- Selected extract
-- start --

30 Days’ Notice at the FEMA Trailer

Times Staff Writer

The mail carrier brought the registered letter to Jessica Lessard’s tiny trailer, along with a sour and foreboding comment:

“I hope you got better news than I got,” she said.

Lessard, 24, tore open the envelope and felt like crying. The letter was from the Federal Emergency Management Agency. It said she and her family had 30 days to leave the flimsy, government-issued box that has been their home since Hurricane Katrina.

Three weeks later, Lessard; her fiance, George Courtney; and their 3-year-old son are still worried, though they have appealed their case. The house they once shared with Courtney’s stepfather was ruined by the storm, and they can’t afford the Gulf Coast’s post-Katrina rents. Nearby relatives are also in trailers or in homes with no room for them.


Lessard’s family is one of about 3,000 in Mississippi that have been deemed ineligible for a trailer as FEMA weeds out those Katrina victims who do not meet the qualifications for its emergency housing program.

About 450 households have received eviction letters from FEMA; the rest are scheduled to receive notices in the next few weeks. Mississippi has 38,000 FEMA trailers. Some are clustered on open fields and parking lots; others are parked next to water-spoiled homes.

(Similar eviction efforts are underway in Louisiana, which has 68,000 trailers sprinkled around the state. There, however, officials are in the early stages of screening, and only 57 ineligible families have been identified, an agency spokeswoman said.)

-- end --

- Stated problem
Condense the paragraph of the FEMA trailer article that begins "Three weeks later" into a short bulleted list of its main facts. You won't need the entries that follow this text.

- Rows
-- start --

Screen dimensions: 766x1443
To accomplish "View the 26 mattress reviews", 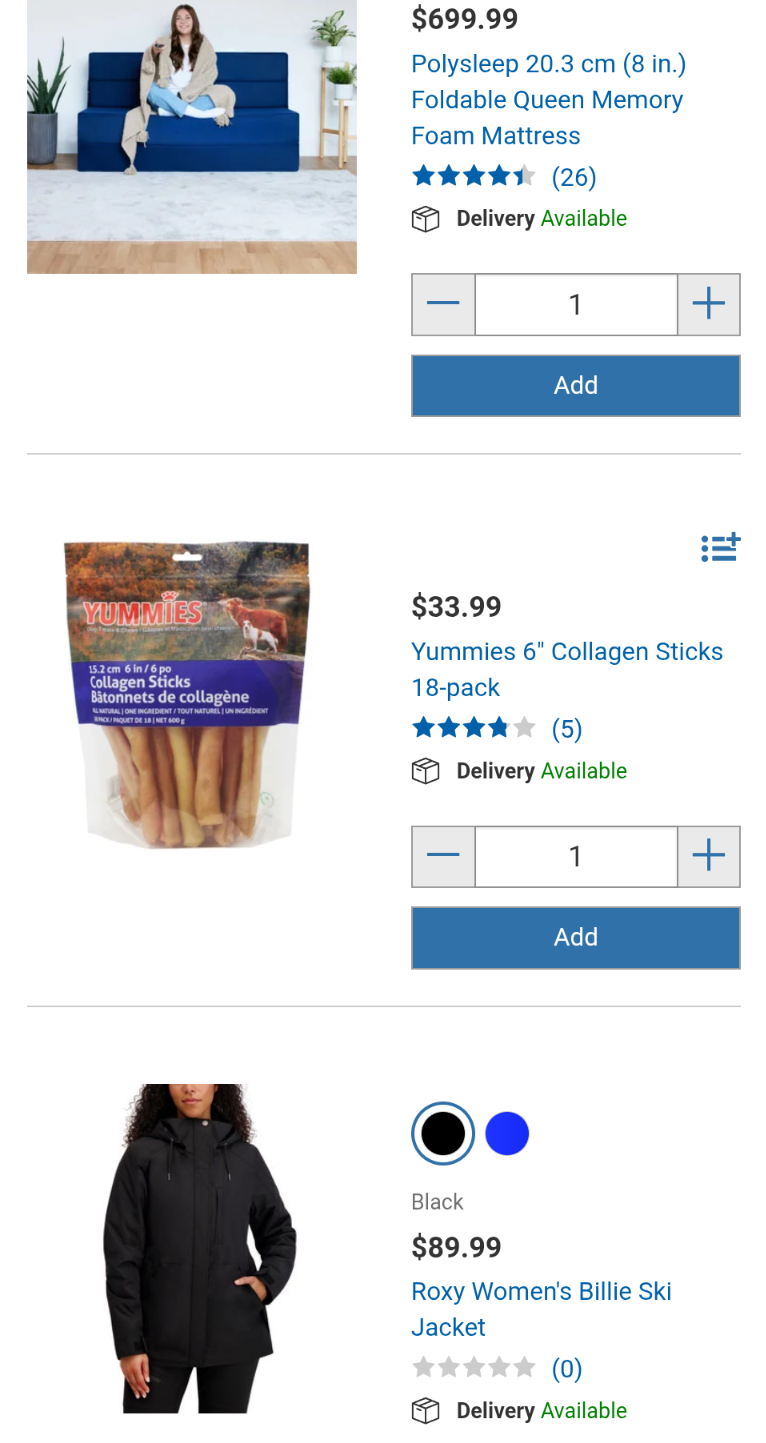I will click(574, 177).
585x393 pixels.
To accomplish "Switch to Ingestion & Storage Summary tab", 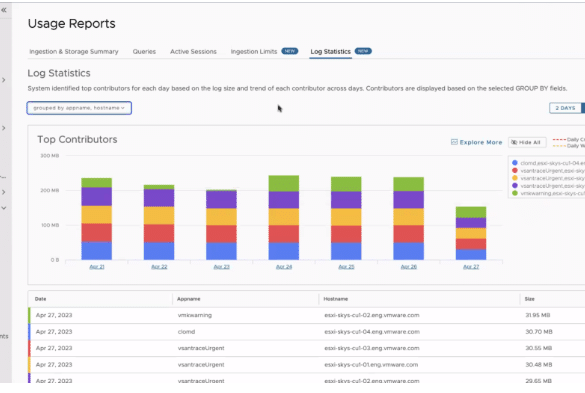I will click(x=74, y=52).
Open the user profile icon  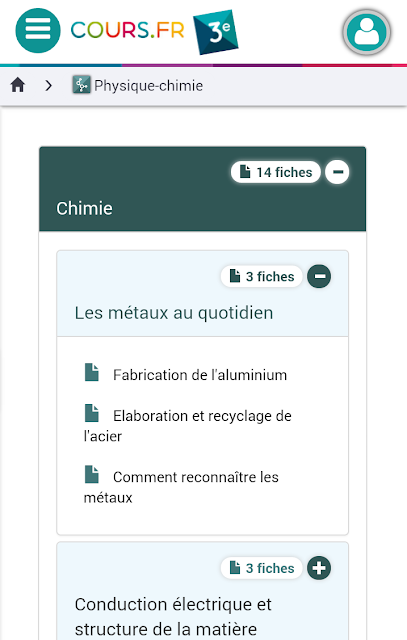pos(366,32)
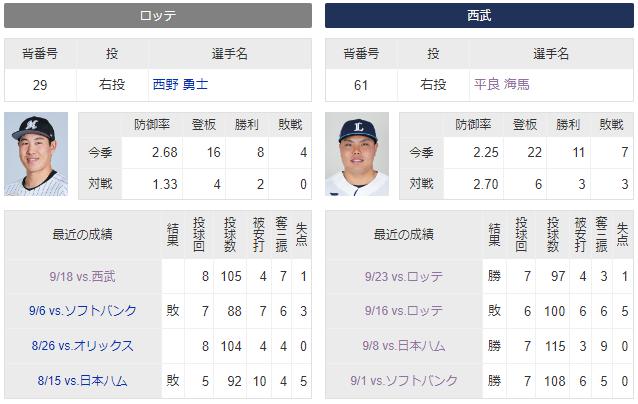Click 最近の成績 header in Seibu table

pyautogui.click(x=404, y=234)
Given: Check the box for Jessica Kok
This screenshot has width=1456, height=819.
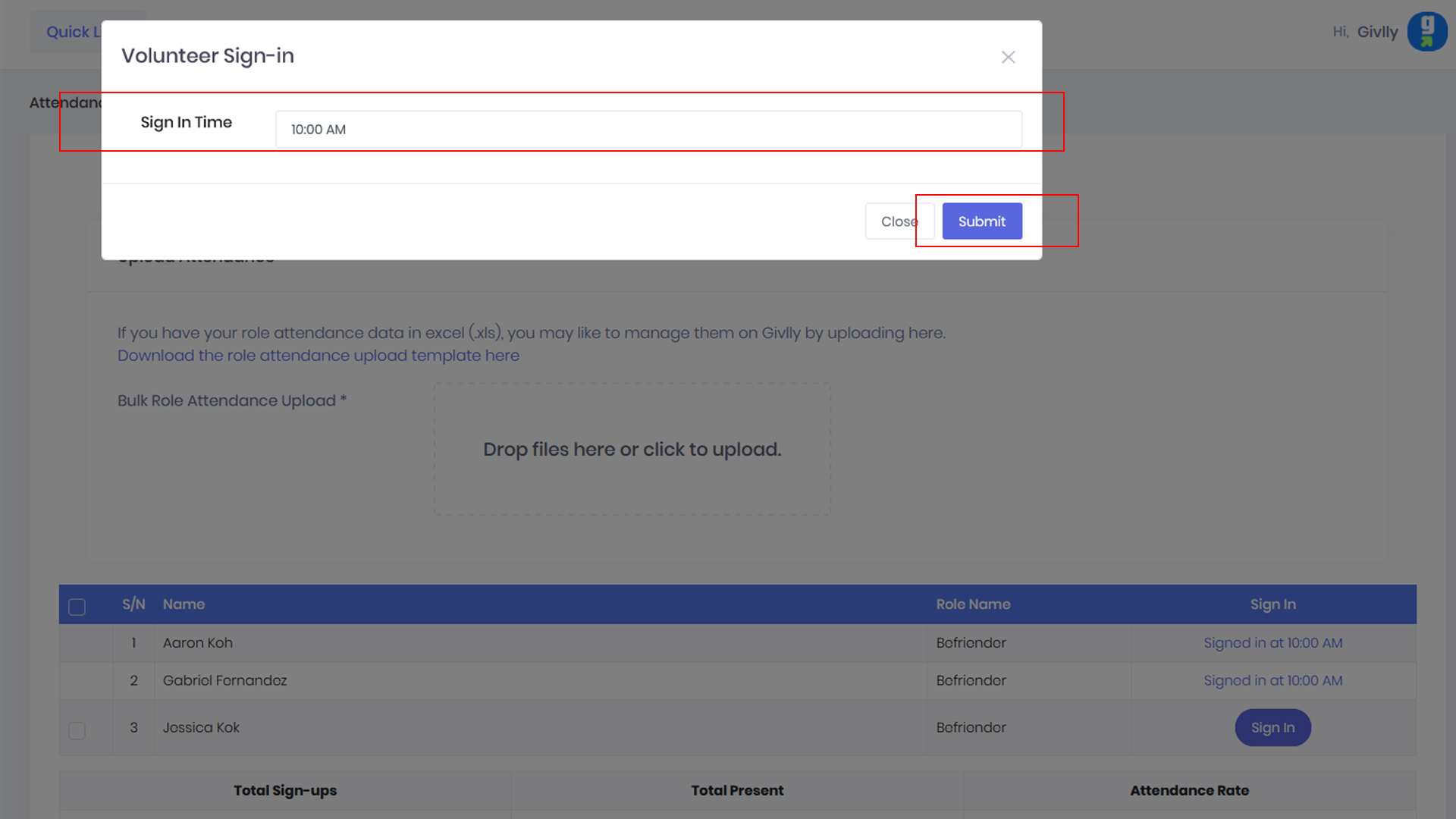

-- end --

- Answer to the problem
- Three weeks after the letter, Lessard, her fiance George Courtney and their 3-year-old son are still worried, though they have appealed.
- The storm ruined the house they had shared with Courtney's stepfather.
- They can't afford the Gulf Coast's post-Katrina rents.
- Nearby relatives are in trailers too, or in homes with no room for them.